| TASK TO COMPLETE |
Transcribe every line of the records verbatim.
*** Opening RECORDS FOR PROCESSING ***
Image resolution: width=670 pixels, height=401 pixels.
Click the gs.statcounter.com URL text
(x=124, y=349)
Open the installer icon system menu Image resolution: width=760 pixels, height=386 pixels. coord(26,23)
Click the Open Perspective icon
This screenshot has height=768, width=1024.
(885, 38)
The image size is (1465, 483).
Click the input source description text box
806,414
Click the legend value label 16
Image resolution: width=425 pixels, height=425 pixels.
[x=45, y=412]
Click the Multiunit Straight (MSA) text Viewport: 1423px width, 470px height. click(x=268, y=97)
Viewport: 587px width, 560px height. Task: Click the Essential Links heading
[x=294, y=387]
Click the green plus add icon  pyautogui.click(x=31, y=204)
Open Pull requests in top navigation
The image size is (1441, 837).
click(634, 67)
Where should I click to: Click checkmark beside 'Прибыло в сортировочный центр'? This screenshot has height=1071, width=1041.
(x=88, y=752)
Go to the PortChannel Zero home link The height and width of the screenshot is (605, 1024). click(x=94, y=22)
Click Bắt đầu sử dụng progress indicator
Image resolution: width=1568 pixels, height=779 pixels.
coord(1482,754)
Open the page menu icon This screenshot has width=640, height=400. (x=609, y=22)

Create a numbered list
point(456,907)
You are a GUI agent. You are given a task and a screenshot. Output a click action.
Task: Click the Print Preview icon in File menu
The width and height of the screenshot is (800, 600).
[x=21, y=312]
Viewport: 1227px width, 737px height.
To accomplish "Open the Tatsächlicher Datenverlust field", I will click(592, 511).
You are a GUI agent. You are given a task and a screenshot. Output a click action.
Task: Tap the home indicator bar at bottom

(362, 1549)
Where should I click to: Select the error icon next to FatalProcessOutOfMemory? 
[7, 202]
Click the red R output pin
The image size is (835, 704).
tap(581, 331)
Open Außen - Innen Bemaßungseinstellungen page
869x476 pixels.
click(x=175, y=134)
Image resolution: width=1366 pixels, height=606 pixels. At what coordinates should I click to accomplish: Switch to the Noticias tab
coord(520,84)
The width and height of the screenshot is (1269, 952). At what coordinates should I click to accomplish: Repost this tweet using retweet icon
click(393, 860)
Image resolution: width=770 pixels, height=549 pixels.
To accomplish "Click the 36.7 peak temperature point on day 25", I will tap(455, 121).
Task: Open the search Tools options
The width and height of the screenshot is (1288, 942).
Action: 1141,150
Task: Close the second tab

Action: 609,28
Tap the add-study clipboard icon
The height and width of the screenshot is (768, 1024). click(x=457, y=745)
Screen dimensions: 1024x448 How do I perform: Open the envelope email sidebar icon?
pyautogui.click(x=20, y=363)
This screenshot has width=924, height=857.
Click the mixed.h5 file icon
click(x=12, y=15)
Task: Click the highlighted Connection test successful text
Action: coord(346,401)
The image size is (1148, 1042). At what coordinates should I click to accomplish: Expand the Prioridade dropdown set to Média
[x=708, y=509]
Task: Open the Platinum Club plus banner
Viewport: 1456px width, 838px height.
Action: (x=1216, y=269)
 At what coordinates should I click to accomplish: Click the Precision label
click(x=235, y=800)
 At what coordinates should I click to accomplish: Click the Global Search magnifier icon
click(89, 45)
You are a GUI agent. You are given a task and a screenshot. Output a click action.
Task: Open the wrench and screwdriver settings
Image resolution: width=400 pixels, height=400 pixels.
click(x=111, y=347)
*** Closing RECORDS FOR PROCESSING ***
| REPLY |
Image resolution: width=670 pixels, height=401 pixels.
Click the gs.statcounter.com URL text
(x=124, y=349)
Open the installer icon system menu Image resolution: width=760 pixels, height=386 pixels. coord(26,23)
Click the Open Perspective icon
This screenshot has height=768, width=1024.
(885, 38)
The image size is (1465, 483).
Click the input source description text box
806,414
Click the legend value label 16
Image resolution: width=425 pixels, height=425 pixels.
[x=45, y=412]
Click the Multiunit Straight (MSA) text Viewport: 1423px width, 470px height. click(x=268, y=97)
Viewport: 587px width, 560px height. Task: Click the Essential Links heading
[x=294, y=387]
Click the green plus add icon  pyautogui.click(x=31, y=204)
Open Pull requests in top navigation
The image size is (1441, 837).
click(634, 67)
Where should I click to: Click checkmark beside 'Прибыло в сортировочный центр'? This screenshot has height=1071, width=1041.
(x=88, y=752)
Go to the PortChannel Zero home link The height and width of the screenshot is (605, 1024). click(x=94, y=22)
Click Bắt đầu sử dụng progress indicator
Image resolution: width=1568 pixels, height=779 pixels.
coord(1482,754)
Open the page menu icon This screenshot has width=640, height=400. (x=609, y=22)

Create a numbered list
point(456,907)
You are a GUI agent. You are given a task and a screenshot. Output a click action.
Task: Click the Print Preview icon in File menu
The width and height of the screenshot is (800, 600).
[x=21, y=312]
Viewport: 1227px width, 737px height.
To accomplish "Open the Tatsächlicher Datenverlust field", I will click(592, 511).
You are a GUI agent. You are given a task and a screenshot. Output a click action.
Task: Tap the home indicator bar at bottom

(362, 1549)
Where should I click to: Select the error icon next to FatalProcessOutOfMemory? 
[7, 202]
Click the red R output pin
The image size is (835, 704).
tap(581, 331)
Open Außen - Innen Bemaßungseinstellungen page
869x476 pixels.
click(x=175, y=134)
Image resolution: width=1366 pixels, height=606 pixels. At what coordinates should I click to accomplish: Switch to the Noticias tab
coord(520,84)
The width and height of the screenshot is (1269, 952). At what coordinates should I click to accomplish: Repost this tweet using retweet icon
click(393, 860)
Image resolution: width=770 pixels, height=549 pixels.
To accomplish "Click the 36.7 peak temperature point on day 25", I will tap(455, 121).
Task: Open the search Tools options
The width and height of the screenshot is (1288, 942).
Action: 1141,150
Task: Close the second tab

Action: 609,28
Tap the add-study clipboard icon
The height and width of the screenshot is (768, 1024). click(x=457, y=745)
Screen dimensions: 1024x448 How do I perform: Open the envelope email sidebar icon?
pyautogui.click(x=20, y=363)
This screenshot has width=924, height=857.
Click the mixed.h5 file icon
click(x=12, y=15)
Task: Click the highlighted Connection test successful text
Action: coord(346,401)
The image size is (1148, 1042). At what coordinates should I click to accomplish: Expand the Prioridade dropdown set to Média
[x=708, y=509]
Task: Open the Platinum Club plus banner
Viewport: 1456px width, 838px height.
Action: (x=1216, y=269)
 At what coordinates should I click to accomplish: Click the Precision label
click(x=235, y=800)
 At what coordinates should I click to accomplish: Click the Global Search magnifier icon
click(89, 45)
You are a GUI agent. You are given a task and a screenshot. Output a click action.
Task: Open the wrench and screwdriver settings
Image resolution: width=400 pixels, height=400 pixels.
click(x=111, y=347)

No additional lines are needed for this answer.